Exercise directions
Lines to return, exactly: from the line with "This screenshot has height=321, width=716." to the line with "Select the M size" in the entries below, both included.

The data
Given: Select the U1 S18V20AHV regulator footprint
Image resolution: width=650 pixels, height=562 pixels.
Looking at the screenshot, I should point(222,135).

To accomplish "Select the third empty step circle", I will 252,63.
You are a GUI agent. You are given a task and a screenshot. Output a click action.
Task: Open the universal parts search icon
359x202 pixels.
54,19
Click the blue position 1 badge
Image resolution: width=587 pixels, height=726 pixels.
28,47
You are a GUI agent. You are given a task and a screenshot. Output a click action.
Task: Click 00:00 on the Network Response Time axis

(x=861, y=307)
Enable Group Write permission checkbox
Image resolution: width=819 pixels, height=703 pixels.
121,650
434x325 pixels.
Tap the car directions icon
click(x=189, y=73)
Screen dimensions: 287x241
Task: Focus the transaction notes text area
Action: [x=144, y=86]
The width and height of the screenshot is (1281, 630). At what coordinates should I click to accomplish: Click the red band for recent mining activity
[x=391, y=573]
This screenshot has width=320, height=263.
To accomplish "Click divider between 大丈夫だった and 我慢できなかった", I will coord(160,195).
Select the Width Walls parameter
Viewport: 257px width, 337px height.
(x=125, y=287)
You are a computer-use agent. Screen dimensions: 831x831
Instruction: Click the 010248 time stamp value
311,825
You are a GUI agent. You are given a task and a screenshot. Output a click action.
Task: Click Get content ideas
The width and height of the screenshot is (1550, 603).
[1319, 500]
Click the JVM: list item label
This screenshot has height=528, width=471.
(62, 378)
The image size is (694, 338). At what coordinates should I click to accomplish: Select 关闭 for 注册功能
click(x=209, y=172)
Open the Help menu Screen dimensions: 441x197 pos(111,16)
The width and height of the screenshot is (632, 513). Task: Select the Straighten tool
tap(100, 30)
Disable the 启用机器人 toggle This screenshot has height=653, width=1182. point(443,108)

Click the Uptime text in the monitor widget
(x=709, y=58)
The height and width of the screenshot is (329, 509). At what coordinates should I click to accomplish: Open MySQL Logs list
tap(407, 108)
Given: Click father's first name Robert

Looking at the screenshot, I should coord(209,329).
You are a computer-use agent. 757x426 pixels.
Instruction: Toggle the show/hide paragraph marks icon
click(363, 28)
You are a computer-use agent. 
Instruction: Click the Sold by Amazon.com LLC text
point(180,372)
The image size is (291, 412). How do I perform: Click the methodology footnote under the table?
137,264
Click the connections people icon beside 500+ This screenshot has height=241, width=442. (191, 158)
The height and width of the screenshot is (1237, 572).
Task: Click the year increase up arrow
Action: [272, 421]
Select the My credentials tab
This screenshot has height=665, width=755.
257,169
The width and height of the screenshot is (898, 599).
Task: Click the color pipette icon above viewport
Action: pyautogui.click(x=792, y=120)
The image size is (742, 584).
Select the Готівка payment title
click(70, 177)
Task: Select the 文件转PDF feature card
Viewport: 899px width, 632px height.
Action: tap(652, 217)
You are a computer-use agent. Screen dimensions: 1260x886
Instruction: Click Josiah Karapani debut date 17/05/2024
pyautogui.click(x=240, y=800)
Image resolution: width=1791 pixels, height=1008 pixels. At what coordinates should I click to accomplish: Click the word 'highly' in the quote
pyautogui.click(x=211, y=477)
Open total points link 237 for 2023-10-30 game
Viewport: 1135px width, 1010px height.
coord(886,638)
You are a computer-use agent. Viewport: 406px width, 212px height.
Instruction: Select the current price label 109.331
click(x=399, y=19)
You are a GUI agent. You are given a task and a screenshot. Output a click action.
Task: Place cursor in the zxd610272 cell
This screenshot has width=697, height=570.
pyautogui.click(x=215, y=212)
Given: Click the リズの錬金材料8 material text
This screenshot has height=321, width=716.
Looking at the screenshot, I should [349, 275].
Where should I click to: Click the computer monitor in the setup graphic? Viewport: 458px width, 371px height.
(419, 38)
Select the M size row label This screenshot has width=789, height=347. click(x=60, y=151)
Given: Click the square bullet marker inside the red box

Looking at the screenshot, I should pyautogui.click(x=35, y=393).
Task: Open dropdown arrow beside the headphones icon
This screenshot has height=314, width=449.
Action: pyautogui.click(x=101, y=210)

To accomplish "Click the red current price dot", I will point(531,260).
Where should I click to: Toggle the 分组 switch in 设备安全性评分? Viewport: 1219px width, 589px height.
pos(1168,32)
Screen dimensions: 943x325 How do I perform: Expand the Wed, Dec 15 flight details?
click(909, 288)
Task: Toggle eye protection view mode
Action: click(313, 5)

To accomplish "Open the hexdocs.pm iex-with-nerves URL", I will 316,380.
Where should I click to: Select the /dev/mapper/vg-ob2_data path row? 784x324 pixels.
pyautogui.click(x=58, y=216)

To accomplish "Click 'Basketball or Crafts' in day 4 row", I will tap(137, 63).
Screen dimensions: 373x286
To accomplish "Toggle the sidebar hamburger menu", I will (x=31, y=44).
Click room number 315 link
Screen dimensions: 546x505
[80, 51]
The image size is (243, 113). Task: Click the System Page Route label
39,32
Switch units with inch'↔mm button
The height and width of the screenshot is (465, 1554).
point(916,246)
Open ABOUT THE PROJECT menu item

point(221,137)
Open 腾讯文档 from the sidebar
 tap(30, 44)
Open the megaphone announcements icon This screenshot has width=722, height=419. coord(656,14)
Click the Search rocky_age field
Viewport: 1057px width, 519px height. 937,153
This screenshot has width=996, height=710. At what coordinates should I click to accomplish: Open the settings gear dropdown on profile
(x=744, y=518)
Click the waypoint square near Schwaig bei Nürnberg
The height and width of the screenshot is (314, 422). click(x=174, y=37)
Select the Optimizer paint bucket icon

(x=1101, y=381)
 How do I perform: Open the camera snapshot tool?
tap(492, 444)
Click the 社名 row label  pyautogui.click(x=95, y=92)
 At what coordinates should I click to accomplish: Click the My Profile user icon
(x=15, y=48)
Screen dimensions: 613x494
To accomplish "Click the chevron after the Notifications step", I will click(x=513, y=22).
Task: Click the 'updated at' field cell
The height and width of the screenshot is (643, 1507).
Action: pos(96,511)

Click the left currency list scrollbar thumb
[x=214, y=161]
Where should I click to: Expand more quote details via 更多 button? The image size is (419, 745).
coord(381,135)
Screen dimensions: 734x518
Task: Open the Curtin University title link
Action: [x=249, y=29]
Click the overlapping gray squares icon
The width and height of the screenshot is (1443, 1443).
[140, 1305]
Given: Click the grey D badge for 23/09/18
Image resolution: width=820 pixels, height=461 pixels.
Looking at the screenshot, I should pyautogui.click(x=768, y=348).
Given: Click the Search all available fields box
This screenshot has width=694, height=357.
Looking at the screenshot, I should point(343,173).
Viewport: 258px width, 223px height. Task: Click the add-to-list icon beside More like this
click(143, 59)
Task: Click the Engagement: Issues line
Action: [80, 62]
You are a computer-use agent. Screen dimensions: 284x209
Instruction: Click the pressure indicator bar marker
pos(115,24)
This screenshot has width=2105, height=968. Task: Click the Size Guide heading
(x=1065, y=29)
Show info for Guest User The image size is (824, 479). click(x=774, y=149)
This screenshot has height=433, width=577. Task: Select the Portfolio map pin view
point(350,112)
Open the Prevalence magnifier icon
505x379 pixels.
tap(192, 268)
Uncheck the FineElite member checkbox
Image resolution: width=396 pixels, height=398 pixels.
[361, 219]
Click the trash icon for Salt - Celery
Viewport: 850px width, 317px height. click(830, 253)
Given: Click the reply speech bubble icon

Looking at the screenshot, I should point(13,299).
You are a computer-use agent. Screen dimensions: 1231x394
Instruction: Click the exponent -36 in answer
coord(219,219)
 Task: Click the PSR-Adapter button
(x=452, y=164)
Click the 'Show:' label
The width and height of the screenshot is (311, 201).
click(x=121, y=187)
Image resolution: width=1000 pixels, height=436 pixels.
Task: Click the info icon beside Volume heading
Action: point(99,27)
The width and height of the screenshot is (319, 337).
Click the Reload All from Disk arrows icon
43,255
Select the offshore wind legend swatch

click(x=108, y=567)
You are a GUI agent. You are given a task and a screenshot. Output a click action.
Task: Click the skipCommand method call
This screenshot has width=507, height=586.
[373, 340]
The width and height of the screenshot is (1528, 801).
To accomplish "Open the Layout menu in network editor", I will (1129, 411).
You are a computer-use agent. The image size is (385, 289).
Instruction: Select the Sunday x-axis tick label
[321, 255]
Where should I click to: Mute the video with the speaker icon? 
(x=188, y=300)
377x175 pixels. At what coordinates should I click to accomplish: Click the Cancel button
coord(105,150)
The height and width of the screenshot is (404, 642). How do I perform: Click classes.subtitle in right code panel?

Response area
This screenshot has height=321, width=716.
Looking at the screenshot, I should [349, 275].
Where should I click to: Click the computer monitor in the setup graphic? Viewport: 458px width, 371px height.
(419, 38)
Select the M size row label This screenshot has width=789, height=347. click(x=60, y=151)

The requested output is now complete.